Data for processing Start Marker

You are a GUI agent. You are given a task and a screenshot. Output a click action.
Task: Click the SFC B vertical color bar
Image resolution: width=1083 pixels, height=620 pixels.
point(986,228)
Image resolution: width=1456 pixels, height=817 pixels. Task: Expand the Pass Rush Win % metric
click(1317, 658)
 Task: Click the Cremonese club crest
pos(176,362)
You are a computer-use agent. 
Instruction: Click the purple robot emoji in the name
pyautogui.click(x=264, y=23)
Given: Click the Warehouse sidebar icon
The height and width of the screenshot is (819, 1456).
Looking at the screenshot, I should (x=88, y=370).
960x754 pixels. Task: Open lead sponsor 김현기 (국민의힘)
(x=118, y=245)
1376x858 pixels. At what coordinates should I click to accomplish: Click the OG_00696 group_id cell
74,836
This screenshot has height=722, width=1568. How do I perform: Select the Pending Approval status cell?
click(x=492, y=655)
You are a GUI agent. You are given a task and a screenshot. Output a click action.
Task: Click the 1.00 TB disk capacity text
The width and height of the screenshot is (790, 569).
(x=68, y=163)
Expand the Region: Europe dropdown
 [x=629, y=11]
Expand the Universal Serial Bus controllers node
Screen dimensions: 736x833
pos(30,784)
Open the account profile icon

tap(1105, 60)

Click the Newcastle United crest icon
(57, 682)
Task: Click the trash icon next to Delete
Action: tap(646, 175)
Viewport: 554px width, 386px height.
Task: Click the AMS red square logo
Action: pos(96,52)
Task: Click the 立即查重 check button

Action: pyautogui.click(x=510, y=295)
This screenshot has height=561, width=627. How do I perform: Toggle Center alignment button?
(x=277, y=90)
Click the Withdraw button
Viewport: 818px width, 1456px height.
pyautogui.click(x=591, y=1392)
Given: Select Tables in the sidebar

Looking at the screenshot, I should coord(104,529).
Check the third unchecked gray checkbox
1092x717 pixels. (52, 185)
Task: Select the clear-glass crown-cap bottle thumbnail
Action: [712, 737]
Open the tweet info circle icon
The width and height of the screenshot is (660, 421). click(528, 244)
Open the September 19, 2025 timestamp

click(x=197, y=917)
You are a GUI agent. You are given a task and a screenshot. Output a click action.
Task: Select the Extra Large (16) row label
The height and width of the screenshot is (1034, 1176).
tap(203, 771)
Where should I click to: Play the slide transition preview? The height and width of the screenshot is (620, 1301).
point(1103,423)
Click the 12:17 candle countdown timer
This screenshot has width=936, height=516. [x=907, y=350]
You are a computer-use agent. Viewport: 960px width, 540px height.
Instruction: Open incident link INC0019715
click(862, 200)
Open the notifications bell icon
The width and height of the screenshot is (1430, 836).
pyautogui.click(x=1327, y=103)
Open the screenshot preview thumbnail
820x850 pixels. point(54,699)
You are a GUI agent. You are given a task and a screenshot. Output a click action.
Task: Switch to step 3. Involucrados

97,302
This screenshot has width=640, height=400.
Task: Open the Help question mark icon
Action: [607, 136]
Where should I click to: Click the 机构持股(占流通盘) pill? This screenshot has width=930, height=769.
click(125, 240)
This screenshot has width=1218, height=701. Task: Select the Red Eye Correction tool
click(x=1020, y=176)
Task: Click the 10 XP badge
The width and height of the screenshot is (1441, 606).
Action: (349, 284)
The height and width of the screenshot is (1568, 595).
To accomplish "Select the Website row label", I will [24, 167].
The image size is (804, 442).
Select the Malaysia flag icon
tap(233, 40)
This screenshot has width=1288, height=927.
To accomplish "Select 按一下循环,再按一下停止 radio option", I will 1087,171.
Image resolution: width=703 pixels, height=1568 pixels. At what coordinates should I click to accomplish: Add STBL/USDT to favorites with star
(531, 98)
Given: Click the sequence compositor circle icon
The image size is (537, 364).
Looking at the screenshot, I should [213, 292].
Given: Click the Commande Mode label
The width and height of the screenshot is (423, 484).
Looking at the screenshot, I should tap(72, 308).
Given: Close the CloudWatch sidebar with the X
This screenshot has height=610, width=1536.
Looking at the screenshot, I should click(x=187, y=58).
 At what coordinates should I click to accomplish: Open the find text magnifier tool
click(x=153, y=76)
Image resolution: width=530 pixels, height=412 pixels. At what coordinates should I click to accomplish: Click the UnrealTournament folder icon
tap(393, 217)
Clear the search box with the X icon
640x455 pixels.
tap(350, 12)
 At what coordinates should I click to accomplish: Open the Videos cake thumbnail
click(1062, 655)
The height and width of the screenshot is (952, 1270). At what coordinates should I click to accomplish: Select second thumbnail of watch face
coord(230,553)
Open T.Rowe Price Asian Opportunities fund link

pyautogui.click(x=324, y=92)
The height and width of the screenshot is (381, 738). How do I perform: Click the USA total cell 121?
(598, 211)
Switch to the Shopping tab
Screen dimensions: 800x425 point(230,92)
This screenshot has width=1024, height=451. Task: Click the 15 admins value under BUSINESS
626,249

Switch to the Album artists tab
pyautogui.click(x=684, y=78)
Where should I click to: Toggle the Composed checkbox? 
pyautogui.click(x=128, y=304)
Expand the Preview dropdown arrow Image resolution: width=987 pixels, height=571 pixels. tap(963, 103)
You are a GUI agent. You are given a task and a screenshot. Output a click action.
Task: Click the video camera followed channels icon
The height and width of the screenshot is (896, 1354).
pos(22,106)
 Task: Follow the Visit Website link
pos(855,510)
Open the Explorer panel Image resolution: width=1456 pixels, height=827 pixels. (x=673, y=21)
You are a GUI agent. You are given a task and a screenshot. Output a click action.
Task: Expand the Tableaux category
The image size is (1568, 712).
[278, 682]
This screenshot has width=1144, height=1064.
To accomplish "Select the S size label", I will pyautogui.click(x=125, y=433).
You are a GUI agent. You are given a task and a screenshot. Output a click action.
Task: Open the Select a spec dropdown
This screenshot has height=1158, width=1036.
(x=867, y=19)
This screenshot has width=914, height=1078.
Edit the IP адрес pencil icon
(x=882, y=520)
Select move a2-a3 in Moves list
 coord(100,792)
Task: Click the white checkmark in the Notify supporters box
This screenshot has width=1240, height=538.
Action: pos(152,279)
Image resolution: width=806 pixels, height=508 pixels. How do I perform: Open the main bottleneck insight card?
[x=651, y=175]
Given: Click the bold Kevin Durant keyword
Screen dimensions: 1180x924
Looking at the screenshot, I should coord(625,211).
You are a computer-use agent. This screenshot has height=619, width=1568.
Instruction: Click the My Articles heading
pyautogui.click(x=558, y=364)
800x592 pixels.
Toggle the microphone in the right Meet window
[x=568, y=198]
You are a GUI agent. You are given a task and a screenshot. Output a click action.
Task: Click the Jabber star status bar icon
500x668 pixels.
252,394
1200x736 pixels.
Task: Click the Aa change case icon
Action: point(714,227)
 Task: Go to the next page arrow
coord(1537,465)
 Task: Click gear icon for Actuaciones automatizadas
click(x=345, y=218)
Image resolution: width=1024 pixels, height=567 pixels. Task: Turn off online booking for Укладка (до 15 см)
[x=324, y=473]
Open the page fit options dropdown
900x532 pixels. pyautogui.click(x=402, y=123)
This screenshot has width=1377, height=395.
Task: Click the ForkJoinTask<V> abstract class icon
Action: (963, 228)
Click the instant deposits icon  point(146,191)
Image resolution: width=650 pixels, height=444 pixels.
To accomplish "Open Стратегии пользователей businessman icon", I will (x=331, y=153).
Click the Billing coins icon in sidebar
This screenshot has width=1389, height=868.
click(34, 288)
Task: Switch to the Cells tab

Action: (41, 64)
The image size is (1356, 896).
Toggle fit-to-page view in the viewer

Data for processing End Marker

Directions: Out of the listing above, reproduce exactly the lines from the one with "Task: Select the Extra Large (16) row label" up to and including the one with "Open the notifications bell icon".

Task response:
Task: Select the Extra Large (16) row label
The height and width of the screenshot is (1034, 1176).
tap(203, 771)
Where should I click to: Play the slide transition preview? The height and width of the screenshot is (620, 1301).
point(1103,423)
Click the 12:17 candle countdown timer
This screenshot has width=936, height=516. [x=907, y=350]
You are a computer-use agent. Viewport: 960px width, 540px height.
Instruction: Open incident link INC0019715
click(862, 200)
Open the notifications bell icon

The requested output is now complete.